In 1989, SGP's Energy and Environmental Technology Division and VA Finalindustrie merged, becoming SGP VA Energie- und Umwelttechnik, which merged in 1992 with Environmental Technology Division of Waagner Biro AG to form Austrian Energy & Environment SGP/Waagner Biro GmbH, the biggest energy firm in Austria. In 1996, Austrian Energy bought Tetra Industrietechnik and the environmental business of Sulzer Chemtech AG, and in 1997, Austrian Energy bought the reverse osmosis desalinization unit of Elin Energieversorgung and 70 percent of the shares of Puraqua shares from Energie Steirmark. VA Tech/Austrian Energy bought the remaining 30 percent of Puraqua in 1999.

During the 1990s, Wabag Kulmbach started a Leipzig subsidiary, purchased Water Engineering, Ltd., a British company, and the Belgian company STEP including a Tunisia branch, and bought an interest in AEW ESMIL. Also in the 1990s, Wabag added Salzburg and Brno branches.

===VA Tech Wabag===
In 1999, VA Technologie (a spinoff from VOEST Alpine) acquired the Wabag Group of Deutsche Babcock, taking over that company's water business. With this purchase, Austrian Energy & Environment became VA Tech Wabag GmbH. VA Tech Wabag Ltd. was formed in 2000, after the Madras High Court approved separating the operations other than water from Balcke Dürr & Wabag Technologies Ltd., whose India operations began in 1995.

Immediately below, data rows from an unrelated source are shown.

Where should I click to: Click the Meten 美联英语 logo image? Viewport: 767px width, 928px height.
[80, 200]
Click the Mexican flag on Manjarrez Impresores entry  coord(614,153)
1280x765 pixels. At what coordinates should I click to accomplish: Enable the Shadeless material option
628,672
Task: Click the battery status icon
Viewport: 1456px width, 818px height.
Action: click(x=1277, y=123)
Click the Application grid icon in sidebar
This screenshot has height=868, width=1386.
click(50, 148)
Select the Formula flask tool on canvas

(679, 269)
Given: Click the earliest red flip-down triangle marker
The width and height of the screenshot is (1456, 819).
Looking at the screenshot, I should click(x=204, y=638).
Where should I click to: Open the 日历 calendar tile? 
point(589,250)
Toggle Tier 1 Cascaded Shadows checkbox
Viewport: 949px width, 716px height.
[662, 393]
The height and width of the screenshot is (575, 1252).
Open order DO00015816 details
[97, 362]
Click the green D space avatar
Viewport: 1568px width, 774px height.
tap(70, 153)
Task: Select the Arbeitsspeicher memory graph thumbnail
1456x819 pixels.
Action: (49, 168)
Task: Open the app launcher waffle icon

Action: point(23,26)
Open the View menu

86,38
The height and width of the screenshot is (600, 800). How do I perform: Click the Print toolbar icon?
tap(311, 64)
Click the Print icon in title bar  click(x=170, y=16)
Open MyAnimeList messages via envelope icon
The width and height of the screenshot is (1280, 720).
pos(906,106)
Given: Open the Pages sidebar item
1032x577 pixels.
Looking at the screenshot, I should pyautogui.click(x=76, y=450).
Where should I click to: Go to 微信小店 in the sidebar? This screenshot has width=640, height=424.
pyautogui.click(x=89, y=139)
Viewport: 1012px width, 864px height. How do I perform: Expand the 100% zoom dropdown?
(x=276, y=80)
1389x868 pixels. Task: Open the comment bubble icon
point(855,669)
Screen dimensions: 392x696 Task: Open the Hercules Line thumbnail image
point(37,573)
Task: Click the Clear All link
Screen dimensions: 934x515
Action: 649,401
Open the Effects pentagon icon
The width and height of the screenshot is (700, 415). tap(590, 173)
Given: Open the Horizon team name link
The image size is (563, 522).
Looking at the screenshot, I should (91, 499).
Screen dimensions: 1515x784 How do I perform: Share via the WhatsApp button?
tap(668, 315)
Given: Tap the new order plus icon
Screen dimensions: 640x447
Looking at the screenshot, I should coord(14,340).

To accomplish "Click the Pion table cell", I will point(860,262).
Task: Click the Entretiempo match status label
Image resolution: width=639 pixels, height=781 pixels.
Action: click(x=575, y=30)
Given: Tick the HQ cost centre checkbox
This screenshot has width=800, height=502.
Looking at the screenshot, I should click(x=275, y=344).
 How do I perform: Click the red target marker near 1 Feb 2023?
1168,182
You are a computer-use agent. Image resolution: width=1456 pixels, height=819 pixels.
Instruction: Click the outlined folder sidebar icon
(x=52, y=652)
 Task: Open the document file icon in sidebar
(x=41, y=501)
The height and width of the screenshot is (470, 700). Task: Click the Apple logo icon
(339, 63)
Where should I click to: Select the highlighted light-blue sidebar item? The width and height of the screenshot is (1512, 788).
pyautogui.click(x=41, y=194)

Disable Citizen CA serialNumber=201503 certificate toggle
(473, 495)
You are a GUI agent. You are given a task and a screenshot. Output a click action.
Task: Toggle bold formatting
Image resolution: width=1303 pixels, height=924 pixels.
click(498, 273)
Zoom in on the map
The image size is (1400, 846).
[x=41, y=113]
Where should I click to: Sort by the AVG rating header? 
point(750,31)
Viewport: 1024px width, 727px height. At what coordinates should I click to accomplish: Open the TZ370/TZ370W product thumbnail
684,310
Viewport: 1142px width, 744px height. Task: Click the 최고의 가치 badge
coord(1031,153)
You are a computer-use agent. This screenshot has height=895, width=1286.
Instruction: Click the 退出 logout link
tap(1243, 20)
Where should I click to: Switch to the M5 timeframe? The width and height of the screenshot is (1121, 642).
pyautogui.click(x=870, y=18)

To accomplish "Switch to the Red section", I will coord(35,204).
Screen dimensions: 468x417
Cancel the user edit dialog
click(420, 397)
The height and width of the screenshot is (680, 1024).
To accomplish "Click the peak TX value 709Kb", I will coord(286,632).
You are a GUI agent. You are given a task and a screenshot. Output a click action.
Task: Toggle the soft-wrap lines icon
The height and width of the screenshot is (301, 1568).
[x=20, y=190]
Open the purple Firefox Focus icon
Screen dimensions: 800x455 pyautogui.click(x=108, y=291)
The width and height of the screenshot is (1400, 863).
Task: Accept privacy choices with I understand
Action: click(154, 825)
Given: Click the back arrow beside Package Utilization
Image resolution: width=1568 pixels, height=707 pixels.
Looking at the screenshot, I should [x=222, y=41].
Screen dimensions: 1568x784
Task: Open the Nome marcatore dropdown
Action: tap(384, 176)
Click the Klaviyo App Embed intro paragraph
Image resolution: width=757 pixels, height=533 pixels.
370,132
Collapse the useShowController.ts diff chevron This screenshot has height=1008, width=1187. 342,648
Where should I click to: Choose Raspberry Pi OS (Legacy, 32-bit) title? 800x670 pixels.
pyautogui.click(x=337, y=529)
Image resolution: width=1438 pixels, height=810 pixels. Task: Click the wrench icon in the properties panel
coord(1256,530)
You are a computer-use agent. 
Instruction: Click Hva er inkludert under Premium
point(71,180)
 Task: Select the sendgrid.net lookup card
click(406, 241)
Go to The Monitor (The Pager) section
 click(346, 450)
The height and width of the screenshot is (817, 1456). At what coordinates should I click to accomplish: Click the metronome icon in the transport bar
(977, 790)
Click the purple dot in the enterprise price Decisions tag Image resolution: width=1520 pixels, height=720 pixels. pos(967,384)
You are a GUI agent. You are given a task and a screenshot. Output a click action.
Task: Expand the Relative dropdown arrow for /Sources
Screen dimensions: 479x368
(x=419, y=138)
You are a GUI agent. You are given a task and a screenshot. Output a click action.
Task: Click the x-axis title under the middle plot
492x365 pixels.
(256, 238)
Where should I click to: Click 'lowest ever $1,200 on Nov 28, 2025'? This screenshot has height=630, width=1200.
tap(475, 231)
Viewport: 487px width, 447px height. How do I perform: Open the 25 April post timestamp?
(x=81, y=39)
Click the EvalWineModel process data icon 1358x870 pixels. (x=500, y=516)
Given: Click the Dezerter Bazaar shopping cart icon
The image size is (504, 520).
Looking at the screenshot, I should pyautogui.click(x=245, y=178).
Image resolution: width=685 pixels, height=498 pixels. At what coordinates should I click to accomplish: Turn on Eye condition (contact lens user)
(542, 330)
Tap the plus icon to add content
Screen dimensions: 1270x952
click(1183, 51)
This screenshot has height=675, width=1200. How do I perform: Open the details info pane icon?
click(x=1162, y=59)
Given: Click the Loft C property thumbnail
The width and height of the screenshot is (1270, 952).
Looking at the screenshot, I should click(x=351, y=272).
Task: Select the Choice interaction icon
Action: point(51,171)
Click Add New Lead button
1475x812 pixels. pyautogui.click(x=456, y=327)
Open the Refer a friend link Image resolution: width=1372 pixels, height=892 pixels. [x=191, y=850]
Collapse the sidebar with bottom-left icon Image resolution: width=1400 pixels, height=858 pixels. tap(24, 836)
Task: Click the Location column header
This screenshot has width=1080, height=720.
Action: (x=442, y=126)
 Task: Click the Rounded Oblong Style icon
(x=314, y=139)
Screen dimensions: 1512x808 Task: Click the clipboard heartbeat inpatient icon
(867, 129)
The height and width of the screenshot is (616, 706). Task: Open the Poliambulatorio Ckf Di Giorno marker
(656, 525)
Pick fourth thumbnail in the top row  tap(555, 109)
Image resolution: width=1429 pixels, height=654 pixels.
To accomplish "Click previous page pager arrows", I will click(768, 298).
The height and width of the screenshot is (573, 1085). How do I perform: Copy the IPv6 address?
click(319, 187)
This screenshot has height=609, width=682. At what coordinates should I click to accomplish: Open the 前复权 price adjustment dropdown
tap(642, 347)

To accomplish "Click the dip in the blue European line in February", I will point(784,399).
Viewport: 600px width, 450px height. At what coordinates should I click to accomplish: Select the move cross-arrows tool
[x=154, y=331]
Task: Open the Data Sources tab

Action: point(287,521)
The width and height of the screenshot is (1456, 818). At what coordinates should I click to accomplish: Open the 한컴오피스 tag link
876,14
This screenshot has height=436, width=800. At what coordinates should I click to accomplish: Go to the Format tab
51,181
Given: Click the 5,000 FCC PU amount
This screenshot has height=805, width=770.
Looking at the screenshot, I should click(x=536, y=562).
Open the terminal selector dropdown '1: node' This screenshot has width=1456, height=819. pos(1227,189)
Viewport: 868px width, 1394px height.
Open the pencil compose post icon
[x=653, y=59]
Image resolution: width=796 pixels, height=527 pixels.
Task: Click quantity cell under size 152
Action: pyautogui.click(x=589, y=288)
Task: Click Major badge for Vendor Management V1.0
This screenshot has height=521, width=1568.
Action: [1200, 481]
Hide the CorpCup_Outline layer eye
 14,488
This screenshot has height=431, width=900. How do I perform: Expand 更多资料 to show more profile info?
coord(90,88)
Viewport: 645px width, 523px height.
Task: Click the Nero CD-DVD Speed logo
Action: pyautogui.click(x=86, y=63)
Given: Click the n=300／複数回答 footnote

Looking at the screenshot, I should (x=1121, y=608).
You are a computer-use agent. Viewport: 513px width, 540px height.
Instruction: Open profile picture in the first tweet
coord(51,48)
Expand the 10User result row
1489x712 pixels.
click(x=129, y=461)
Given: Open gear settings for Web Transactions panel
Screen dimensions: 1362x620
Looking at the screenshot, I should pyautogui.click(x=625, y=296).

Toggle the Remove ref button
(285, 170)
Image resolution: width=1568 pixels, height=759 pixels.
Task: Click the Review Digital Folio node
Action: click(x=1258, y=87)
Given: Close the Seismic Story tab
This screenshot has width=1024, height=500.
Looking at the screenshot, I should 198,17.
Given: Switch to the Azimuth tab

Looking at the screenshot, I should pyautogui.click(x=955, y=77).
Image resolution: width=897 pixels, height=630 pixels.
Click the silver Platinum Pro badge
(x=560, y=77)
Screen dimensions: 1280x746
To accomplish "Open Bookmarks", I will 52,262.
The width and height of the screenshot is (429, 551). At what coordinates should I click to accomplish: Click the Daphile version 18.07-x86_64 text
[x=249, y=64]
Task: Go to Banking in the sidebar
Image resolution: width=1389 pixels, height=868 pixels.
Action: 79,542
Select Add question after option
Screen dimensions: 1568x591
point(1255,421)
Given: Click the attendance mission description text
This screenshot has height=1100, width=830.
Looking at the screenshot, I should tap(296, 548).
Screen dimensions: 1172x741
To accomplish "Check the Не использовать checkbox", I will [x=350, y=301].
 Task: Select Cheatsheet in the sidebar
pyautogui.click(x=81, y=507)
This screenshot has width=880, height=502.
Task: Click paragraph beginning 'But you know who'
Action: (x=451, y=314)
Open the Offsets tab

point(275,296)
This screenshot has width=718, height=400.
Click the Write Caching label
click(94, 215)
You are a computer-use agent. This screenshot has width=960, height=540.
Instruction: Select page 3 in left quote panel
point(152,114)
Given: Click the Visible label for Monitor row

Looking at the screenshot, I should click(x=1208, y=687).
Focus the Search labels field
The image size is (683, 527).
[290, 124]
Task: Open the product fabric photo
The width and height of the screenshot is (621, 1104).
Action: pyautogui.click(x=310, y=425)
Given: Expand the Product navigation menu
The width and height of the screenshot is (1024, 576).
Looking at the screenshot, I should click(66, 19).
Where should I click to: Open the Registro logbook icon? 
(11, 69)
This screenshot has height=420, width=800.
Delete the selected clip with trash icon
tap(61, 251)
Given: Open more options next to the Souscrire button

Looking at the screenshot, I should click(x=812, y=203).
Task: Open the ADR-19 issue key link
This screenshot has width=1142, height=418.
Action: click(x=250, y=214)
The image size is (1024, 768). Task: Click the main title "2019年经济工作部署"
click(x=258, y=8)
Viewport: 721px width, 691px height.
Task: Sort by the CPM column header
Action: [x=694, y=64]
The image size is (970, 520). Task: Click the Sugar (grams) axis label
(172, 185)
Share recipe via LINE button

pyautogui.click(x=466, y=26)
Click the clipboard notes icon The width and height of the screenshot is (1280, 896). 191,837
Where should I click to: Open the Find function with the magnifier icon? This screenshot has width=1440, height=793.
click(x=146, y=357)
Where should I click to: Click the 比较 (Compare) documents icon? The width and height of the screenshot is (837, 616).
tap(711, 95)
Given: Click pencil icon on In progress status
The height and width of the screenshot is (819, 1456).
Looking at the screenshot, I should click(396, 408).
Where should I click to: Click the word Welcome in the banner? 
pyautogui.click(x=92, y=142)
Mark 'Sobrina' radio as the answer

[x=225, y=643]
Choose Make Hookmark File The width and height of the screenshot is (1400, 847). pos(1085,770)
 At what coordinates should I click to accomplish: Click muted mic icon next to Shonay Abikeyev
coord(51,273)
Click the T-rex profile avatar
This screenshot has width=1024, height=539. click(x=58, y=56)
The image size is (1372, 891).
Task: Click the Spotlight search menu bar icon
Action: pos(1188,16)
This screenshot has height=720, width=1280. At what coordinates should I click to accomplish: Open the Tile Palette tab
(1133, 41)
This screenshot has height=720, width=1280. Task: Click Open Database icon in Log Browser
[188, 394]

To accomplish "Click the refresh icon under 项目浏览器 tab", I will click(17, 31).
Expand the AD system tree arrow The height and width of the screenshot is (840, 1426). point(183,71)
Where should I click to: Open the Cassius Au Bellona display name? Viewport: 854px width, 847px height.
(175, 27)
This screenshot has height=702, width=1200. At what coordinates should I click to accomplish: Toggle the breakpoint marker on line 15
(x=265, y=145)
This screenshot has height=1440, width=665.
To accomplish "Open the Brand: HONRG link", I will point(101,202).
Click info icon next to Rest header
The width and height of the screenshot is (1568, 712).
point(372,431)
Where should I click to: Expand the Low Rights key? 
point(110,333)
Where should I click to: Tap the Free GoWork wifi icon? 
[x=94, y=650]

On 14 July 2005, the European Commission approved an offer by Siemens AG Österreich for 97.15 of VA Technologie AG for about one billion euros.

In 2004, the metallurgy, power transmission and distribution and infrastructure units, which became part of Siemens, totalled 3 billion euros. These units, employing about 13,000, added to Siemens' significant presence in Austria. The acquisition gave Siemens potential growth in Eastern Europe.

VAI became part of the Siemens Industrial Solutions and Services Group (I&S), headquartered in Erlangen, Germany, though the VAI unit would operate separately with a Linz, Austria headquarters. VAI had dealt with technical solutions for building plants for iron, steel and aluminum, while Siemens made electrotechnical equipment. Both areas would be in one company as a result of the merger.

The VA Tech power transmission and distribution unit became part of the Siemens Power Transmission and Distribution Group, headquartered in Erlangen.

The infrastructure business (VA Tech Elin EBG and ai informatics) made Siemens "the largest Austrian provider of electrotechnical equipment, systems and services for industry, building and communal infrastructure, and for IT services".

A squeeze out was planned, with VA Tech being delisted.

Because of antitrust concerns, Siemens had to sell VA Tech's power generation unit, which had 2004 sales of 900 million euros and about 3000 employees. Andritz AG bought the hydroelectric power division in 2006 for an estimated 200 million euros. The VA Tech Hydro unit changed its name to Andritz VA Tech Hydro GmbH and became a subsidiary of Andritz AG.
Also in 2005, Rajiv Mittal headed a management group along with ICICI Venture bought out the Chennai-based VA Tech India, a VA Tech Wabag GmbH subsidiary started in 1996. In 2007, VA Tech India acquired the erstwhile Austrian parent from Siemens for about $100 million. The deal was completed 6 November 2007.

In 2008, Wabag Water Services SRL in Ploiești, Romania and Wabag Water Services Limited in Macau were incorporated.

In 2009, Mittal's management team owned 38 percent, and ICICI owned 31 percent, of VA Tech Wabag. The company incorporated a China subsidiary.

In 2010, Va Tech Wabag was listed in the Indian stock exchanges - National Stock Exchange (NSE) and Bombay Stock Exchange (BSE).